RE: role vs. requestedBy or providedBy

From: Terry R. Payne (terryp@cs.cmu.edu)
Date: 10/02/01


Marja,
	Though the distinction was made between requestedBy/providedBy
and role in V0.5, there is no real reason for this, and in V0.6 (which
should be released shortly) we have made both requestedBy & providedBy
subclasses of role.  The definitions of each however extend the
definition of role, by explicitly stating whether the actor is a
service requester or a service provider (each of which is subclassed
from actor) - as in DAML-S V0.5.

<rdf:Property rdf:ID="role">
  <rdfs:domain rdf:resource="#FunctionalAttributes" /> 
  <rdfs:range rdf:resource="#Actor" /> 
</rdf:Property>

<rdf:Property rdf:ID="requestedBy">
  <rdfs:subPropertyOf rdf:resource="#role" /> 
  <rdfs:range rdf:resource="#ServiceRequester" /> 
</rdf:Property>

<rdf:Property rdf:ID="providedBy">
  <rdfs:subPropertyOf rdf:resource="#role" /> 
  <rdfs:range rdf:resource="#ServiceProvider" /> 
</rdf:Property>
 
The idea here is to provide specific semantics for two the
subproperties of actor, to distinguish from any third-party actors
that may be involved with the service.  At the moment, processes
are not annotated with role information; there is an implicit
assumption that transactions are between two parties only, and
that the flow of information between the service provider and
service requester based on whether parameters are 'input' or
'output'.  However, this will change, either with the explicit
annotation of role within a process, or through the definition
of the grounding (most probably the latter - though the jury is
out on this one right now).

It is also important to maintain symmetry between advertisements and
requests (and hence ServiceProviders and ServiceRequesters) right
now, as we are trying to be agnostic regarding the type of discovery
service and hence reasoning that may be done.  For example, a
"Classified Ads" based discovery service may be used, where service
requesters submit desired services, and service providers then look
these up and contact the requester directly.  This contrasts with
the more obvious yellow-pages styled discovery service.

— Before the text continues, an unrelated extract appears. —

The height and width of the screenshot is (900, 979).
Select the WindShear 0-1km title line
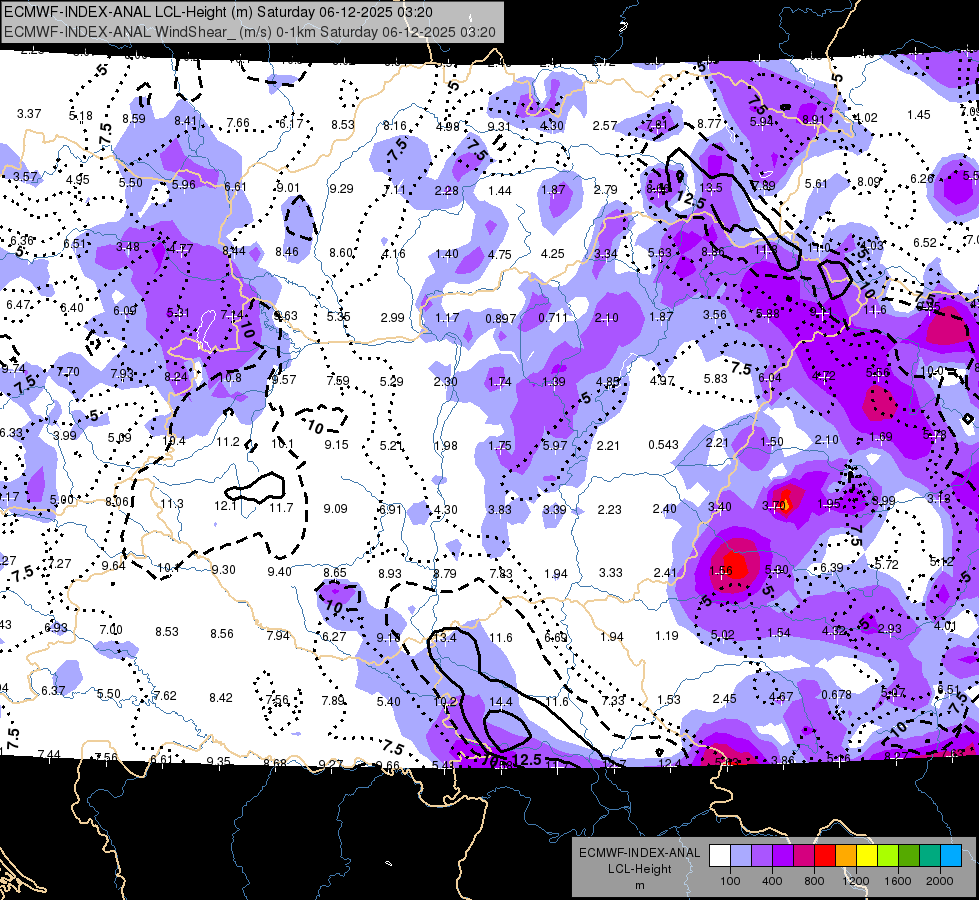pyautogui.click(x=250, y=32)
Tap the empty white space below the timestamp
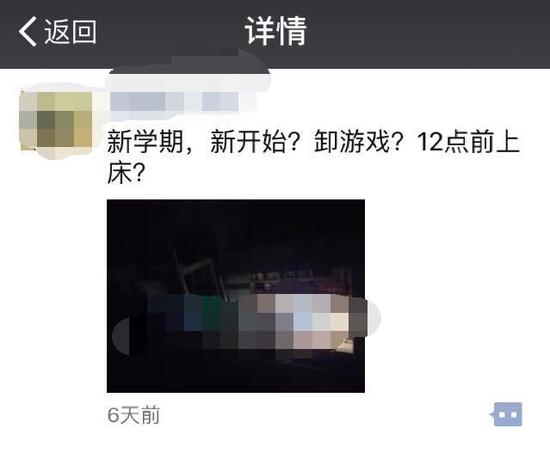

A prototype of the new Profile can be found at [1]; this however may 
change before the formal release of DAML-S V0.6.

[1] http://www.daml.ri.cmu.edu/ont/DAML-S/Profile.daml

Regards,
	Terry

_____________________________________________________________________
Terry R. Payne, PhD.    | http://www.cs.cmu.edu/~terryp/index.html
CMU, Robotics Institute | Voice: (412) 268-8780 Fax: (412) 268-5569
Pittsburgh, PA 15213    | Email: terry@acm.org or Terry.Payne@cmu.edu 
 
-----Original Message-----
From: owner-daml-services@mail.daml.org
[mailto:owner-daml-services@mail.daml.org]On Behalf Of
marja.j.phipps@gd-is.com
Sent: Monday, October 01, 2001 4:02 PM
To: daml-services@daml.org
Subject: role vs. requestedBy or providedBy


I do not understand the distinction between role and requestedBy or
providedBy.  The Profile specification defines the role property as a
link between the profile and an actor, and then states that the actor
is the entity that provides the services or makes the request.  The
requestedBy and providedBy properties are defined as similar but
distinct from the role.

Is the intent of the role property to allow the requestedBy or
providedBy properties to take on "job context" information, e.g. a
"user" (actor) executing an "administration" function (role).  If so,
wouldn't one subproperty requestedBy or providedBy?

Clarification or examples would be much appreciated.